Wednesday, Jan 10, 2018

  Rio Tinto has accepted an offer for its Dunkerque aluminium smelter, Europe’s biggest producer of the lightweight metal, from Sanjeev Gupta, the acquisitive UK industrialist.

  The planned purchase, which could be announced as soon as Wednesday according to people familiar with the negotiations, is the latest in a spree of deals by Mr Gupta, who over the past few years has emerged from relative obscurity to build a business empire ranging from power plants and mines to steel mills and car component makers.
  It is not clear how much Mr Gupta’s company Liberty House has offered for the 280,000 tonne a year smelter, which is powered by the nuclear power supplied by EDF, but it is likely to be more than the $410m he paid for Rio’s for a much smaller Scottish plant in 2016, the people said.
  Originally a commodities trader, Mr Gupta has bought a number of distressed or unwanted industrial assets, with a vision of revitalising UK manufacturing based on recycling scrap metal and powered by renewable energy. He was dubbed the ‘Man of Steel’ in a recent BBC documentary charting his deal-making exploits.
  The entrepreneur has also expanded to Australia, most recently buying the Tahmoor coal mine from Glencore through the GFG Alliance, an umbrella group comprising Liberty House and Simec, a business founded by Mr Gupta’s father. That move was aimed at securing the future of Arrium, the troubled steel and mining company GFG acquired last year.
  Rio and Liberty House refused to comment on the deal, which was first reported by Metal Bulletin. The sale agreement with trigger a three month consultation period with French workers and other stakeholders. Once that has been completed the deal can go-ahead.
  For Rio, the planned disposal marks the latest step to streamline its portfolio and focus on its best-performing operations in iron ore, aluminium and copper. Since 2013, the Anglo Australian miner has sold almost $8bn of assets, including most of its coal business. This has helped the company to reduce debt and boost returns to shareholders.

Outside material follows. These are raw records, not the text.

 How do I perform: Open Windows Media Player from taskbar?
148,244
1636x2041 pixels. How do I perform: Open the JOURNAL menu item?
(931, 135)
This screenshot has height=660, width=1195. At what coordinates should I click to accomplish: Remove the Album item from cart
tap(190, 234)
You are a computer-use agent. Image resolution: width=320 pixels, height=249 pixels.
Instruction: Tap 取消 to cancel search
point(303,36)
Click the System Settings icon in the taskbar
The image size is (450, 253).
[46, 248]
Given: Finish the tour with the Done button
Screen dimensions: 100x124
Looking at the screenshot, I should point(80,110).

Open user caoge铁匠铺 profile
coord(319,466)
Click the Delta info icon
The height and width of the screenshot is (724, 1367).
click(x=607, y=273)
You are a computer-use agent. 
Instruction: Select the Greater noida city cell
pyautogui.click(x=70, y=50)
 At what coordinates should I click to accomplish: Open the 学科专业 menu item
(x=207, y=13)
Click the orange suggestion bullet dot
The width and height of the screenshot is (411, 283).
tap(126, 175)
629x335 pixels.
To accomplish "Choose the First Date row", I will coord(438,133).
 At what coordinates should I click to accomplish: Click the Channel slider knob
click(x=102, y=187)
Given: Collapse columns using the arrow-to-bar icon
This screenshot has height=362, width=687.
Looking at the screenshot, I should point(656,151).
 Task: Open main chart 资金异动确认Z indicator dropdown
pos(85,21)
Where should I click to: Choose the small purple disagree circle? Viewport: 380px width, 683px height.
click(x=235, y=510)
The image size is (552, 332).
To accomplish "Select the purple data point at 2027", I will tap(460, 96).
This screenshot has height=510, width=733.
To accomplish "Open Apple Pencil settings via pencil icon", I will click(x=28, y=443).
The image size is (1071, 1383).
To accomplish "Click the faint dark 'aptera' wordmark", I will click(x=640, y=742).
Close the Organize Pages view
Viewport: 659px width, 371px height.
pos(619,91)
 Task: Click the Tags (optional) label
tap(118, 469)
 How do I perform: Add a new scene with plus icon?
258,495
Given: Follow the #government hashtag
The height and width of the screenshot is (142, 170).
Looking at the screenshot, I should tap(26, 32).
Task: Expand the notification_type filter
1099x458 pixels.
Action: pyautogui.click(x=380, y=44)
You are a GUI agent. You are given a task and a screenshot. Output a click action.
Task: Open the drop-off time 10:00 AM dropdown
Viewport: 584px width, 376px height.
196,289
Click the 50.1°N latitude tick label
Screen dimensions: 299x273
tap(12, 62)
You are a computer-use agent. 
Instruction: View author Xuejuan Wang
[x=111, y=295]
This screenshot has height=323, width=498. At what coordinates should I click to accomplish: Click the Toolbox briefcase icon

  In a recent interview with the Financial Times, Rio’s chief executive Jean-Sébastien Jacques pledged to continue selling non-core assets saying: “what is important for us is not to be the largest company, it is to be the most profitable company.”
  As well as Dunkerque, the Anglo Australian miner is also looking to sell a 205,000 tonne a year aluminum smelter in Iceland and its Pacific Aluminium business, which analysts say could fetch more than $2bn and has also drawn the attention of Mr Gupta.
  It has also started a sale process for its remaining Australian coal assets that could generate a further $2bn in proceeds, according to analysts.
  The sale of the Dunkerque smelter follows a big run-up in aluminum prices. Over the past year the metal, used in everything from cars to drinks cans, has risen almost 25 per cent to $2,155 a tonne helped strong manufacturing activity around the globe and the closure of illegal smelting capacity in China.